All across Waller County, and in fact around the state, sit abandoned cemeteries containing the remains of African-Americans who where denied burial in predominantly White cemeteries. Prairie View A&M College, took up the responsibility for interring the remains of its employees, just as they assumed the tasked of educating of Black school children from the local school district.
Just as the university continues to provide the local school district a facility for educating the districts youth, albeit for only a dollar a year, they also continue to provide a final resting place for local residents.
Former university president, Dr. E. B. Evans; foreign language instructor, Olivette Higgs; local community and campus physician, Dr. E.R. Owens; U. S. Olympic track coach Hoover Wright; and the legendary “Marching Storm” band director George Edwards have been laid to rest here. Chances are, if you went to Prairie View A&M University anytime after 1960, you are familiar with at least two of these pillars of the local college which sits“on the hill” in the City of Prairie View. But could their “final” resting place be in jeopardy?
Local minister Rev. Walter Pendleton is currently disputing with the Texas A&M University system regarding the ownership of the campus-based cemetery. The minister claims the land in which almost two hundred former campus employees and their families have been interred, was merely offered as a gesture of friendship by his grandfather, George T. Wyatt.
Adjacent to the university maintained cemetery sits the Wyatt Cemetery, a Texas historical site, containing the grave sites of former slaves who were most likely from the local Liendo, Alta Vista and Grace plantations.
Pendleton and many other local Waller County residents are direct descendents of many who are buried in both cemeteries.
Pendleton recently addressed a letter to A&M System employees, demanding the return of the property, and he says he has the ownership deeds to back up his claims. This is not the first cemetery dispute in which the minister has been embroiled. Almost a decade ago, Pendleton filed a federal lawsuit against the nearby city of Hempstead, claiming discrimination in the upkeep of the city’s three cemeteries. The city settled out of court and agreed to bring the local Black cemetery up to par with the much better maintained White and Jewish cemeteries.
This dispute may be more personal. Earlier in the year Pendleton says the university banned him from coming to campus “for life”. The minister has protested at the university’s commencement programs for various reason and for many years, but according to Pendleton, his wife had her employment as a result of her disability, and Pendleton claims it is also a result of his activism.
“Not so,” says university president George Wright. “I think you should contact the local Chief of Police. You will see that is not the case. He was even at the recent commencement,” Wright adds.

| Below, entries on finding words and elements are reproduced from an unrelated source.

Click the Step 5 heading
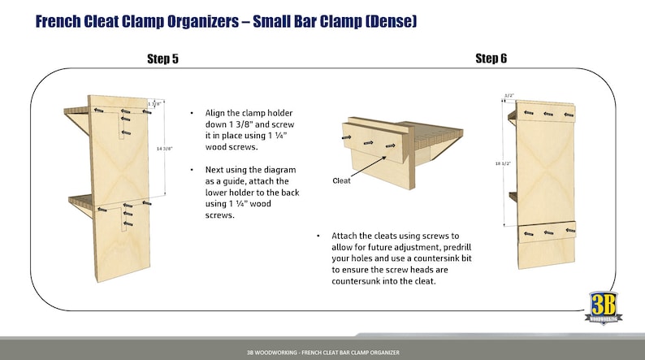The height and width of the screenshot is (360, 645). pyautogui.click(x=162, y=59)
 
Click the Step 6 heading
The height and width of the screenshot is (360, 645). pyautogui.click(x=491, y=59)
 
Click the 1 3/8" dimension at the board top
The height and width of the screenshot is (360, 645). pyautogui.click(x=154, y=103)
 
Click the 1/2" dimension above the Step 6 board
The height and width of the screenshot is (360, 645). pyautogui.click(x=509, y=96)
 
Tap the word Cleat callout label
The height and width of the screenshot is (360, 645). pyautogui.click(x=341, y=180)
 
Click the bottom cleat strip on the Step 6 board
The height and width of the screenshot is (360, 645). pyautogui.click(x=546, y=232)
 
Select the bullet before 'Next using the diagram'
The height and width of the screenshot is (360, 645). pyautogui.click(x=191, y=169)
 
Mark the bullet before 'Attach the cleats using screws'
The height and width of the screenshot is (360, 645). pyautogui.click(x=318, y=235)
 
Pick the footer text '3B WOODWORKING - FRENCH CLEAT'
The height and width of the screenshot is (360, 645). pyautogui.click(x=322, y=353)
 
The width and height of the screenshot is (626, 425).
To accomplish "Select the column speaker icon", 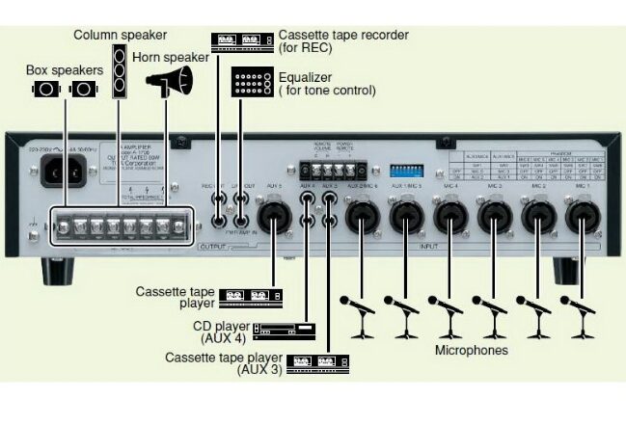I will [119, 70].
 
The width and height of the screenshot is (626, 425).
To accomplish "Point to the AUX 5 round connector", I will [273, 219].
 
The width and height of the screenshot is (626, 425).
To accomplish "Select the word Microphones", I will [471, 351].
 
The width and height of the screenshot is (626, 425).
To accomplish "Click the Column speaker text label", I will [120, 35].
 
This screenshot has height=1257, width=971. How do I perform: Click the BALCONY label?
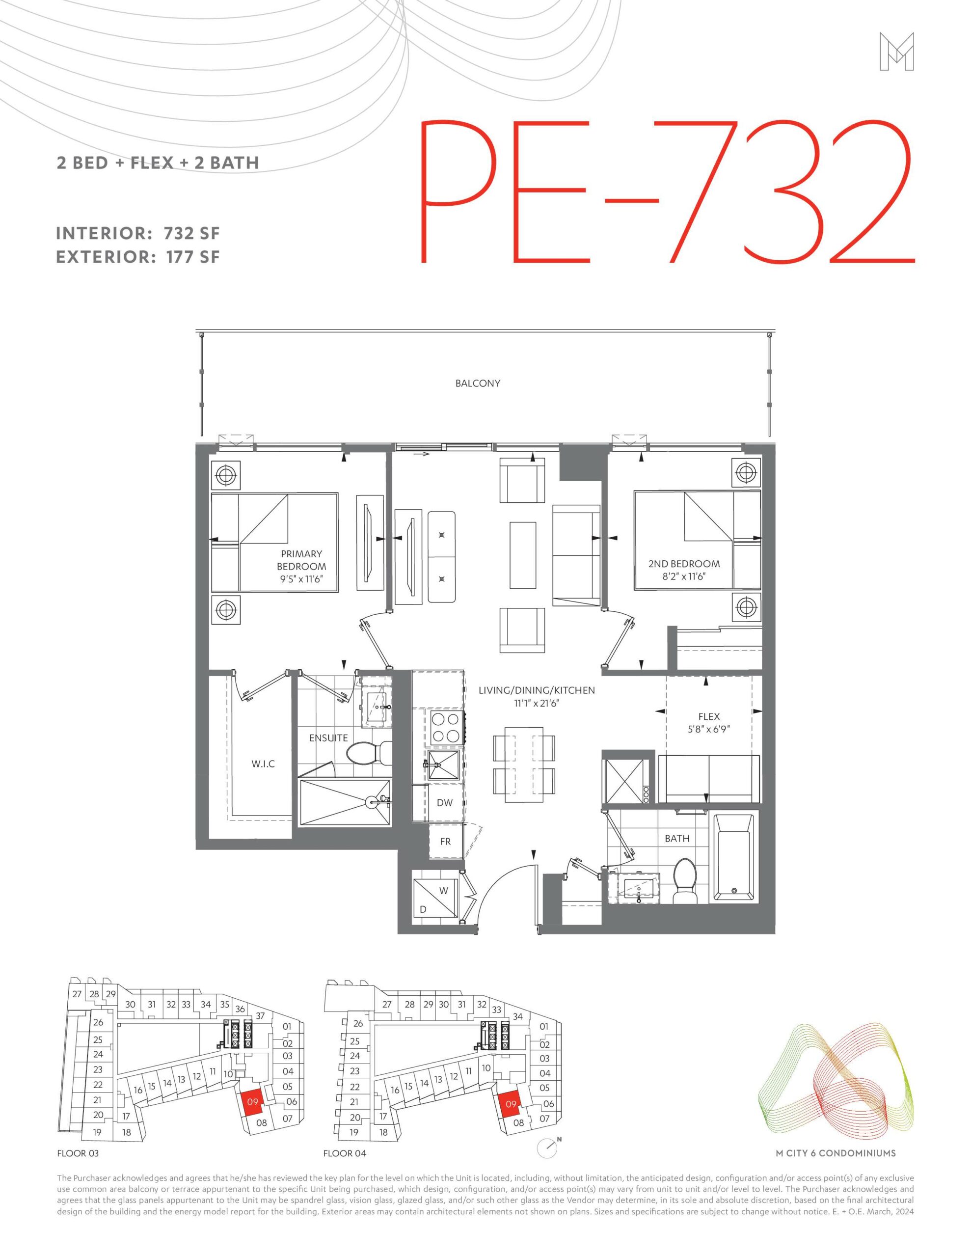(477, 383)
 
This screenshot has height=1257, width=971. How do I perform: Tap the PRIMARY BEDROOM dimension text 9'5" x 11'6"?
(301, 579)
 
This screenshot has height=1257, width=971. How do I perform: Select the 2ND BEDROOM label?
(684, 564)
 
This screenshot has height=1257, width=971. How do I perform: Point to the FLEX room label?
(708, 716)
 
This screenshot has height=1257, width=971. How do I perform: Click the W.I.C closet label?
(263, 764)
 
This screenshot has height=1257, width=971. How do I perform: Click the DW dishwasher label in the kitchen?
(444, 802)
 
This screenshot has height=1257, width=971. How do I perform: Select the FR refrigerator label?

“My brother and uncles are buried here,” says Pendleton who still occasionally frequents the site, “and I’m barred from even visiting their graves.” “If I can’t come here, then the system should just return the property to the family which owns it.” He adds, “Just because the state ran a road between the two cemeteries, doesn’t mean they own it. If the road were removed, we’d probably find even more graves of slaves.”

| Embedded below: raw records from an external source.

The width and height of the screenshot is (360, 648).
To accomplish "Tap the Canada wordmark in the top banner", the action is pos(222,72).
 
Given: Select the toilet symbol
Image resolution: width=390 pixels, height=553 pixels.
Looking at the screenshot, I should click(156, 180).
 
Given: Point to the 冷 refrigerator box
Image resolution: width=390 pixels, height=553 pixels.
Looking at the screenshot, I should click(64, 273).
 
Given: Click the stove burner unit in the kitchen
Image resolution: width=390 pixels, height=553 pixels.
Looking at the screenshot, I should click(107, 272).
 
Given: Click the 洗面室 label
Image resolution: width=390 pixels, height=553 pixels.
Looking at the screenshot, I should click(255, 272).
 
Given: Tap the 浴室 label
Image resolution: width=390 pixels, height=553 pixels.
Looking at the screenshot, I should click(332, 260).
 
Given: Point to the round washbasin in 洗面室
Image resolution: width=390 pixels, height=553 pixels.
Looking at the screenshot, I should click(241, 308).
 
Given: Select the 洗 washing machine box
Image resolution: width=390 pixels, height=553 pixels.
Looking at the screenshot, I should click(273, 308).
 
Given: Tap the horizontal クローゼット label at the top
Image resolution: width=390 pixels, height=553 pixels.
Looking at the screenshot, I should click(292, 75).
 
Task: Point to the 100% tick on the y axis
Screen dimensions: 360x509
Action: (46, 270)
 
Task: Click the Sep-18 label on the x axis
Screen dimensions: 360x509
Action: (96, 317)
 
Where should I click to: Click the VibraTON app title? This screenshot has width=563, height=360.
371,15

The cemetery has been managed by the university for decades. There is no fee for a burial plot, but those interred must be former employees, or their relatives.
“Look at the fence and the bridge, if you can call it that!” says Pendleton. “If they really thought they owned this property, would they allow a fence to look like that?” “Take a look at the fence they’re building at the local elementary school (which sits on the campus). Waller ISD has paid the A&M System one dollar a year for 50 years. At least they finally got a nice fence. Yet these men and women who gave their lives to building this institution, and who settled their families in the community can’t get a safe bridge to drive across, or a fence without trees growing between it’s chain links. I know I can manage my grandfather’s property better than the system can,” says Rev. Pendleton.
This dispute between the local minister and the Texas A&M University system may just find its way into a federal courtroom, and if history repeats should repeat itself, the peaceful resting places of many, could be very unsettling.
BUT JUST WHO DOES OWN THE CEMETERY?
The old slave-era burial ground bears the name, Wyatt Chapel Community Cemetery. Rev. Pendleton is the great grandson of Texas legislator G.W. Wyatt, the cemetery’s namesake.
“I have uncles and aunts buried on both sides of this road. And I bet if you dig up that road the state put in between the two (properties), you’d find some more of my people.”
Wright was less sure of the ownership. “The better question is, ‘is the university involved in burying people at the cemetery? I’d say no,” says Wright. He then adds, “I’ve never been involved in it, and no one has ever come to me to ask to be buried there.”
This is surely a topic that area residents would love to see, be laid to rest.